**DIRECTIONS**
- A) Reproduce the article on the medieval knight-and-snail mount from "Small knight-snail-goat is" to "of the shell.".
- B) From the article on the medieval knight-and-snail mount, list the regions whose art, according to the text, saw a burst of popularity in scenes of knights and snails.

**SOURCE PASSAGE**
Small knight-snail-goat is medieval treasure

A silver-gilt praying knight emerging from a snail shell onto a non-equine quadruped, likely a goat, is one of the stand-out pieces of this year’s British Museum annual treasure report on Portable Antiquities Scheme finds. The object is less than an inch long, has flat back and a short rivet which indicates it was mounted to something thin and rigid like a leather belt. It is solid silver and its shaped and molded front is gilded with some wear on the top of the man’s head on the center of the shell.

It was unearthed by a metal detectorist in a field near Pontefract last September. The mount dates between 1200 and 1350, a time when scenes of knights and snails had a burst of popularity in the art of France, Flanders and England. The motif of a knight in combat against a snail and its many variants were common in the margins of illuminated manuscripts from Arthurian tales to psalters. They weren’t references to anything specific in the text, but rather  satirical references to cowardice in a monde renversé (world upside down) style; ie, the little, weak, slow snail treated as a valiant, sometimes even victorious chivalric opponent.

**DATA EXTRACT**
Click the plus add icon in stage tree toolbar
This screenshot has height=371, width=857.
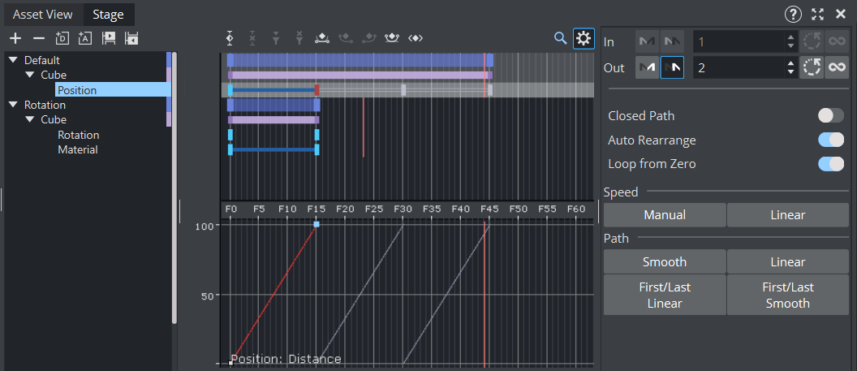[15, 38]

**THE ANSWERS**
- A)
Small knight-snail-goat is medieval treasure

A silver-gilt praying knight emerging from a snail shell onto a non-equine quadruped, likely a goat, is one of the stand-out pieces of this year’s British Museum annual treasure report on Portable Antiquities Scheme finds. The object is less than an inch long, has flat back and a short rivet which indicates it was mounted to something thin and rigid like a leather belt. It is solid silver and its shaped and molded front is gilded with some wear on the top of the man’s head on the center of the shell.

- B) France, Flanders, England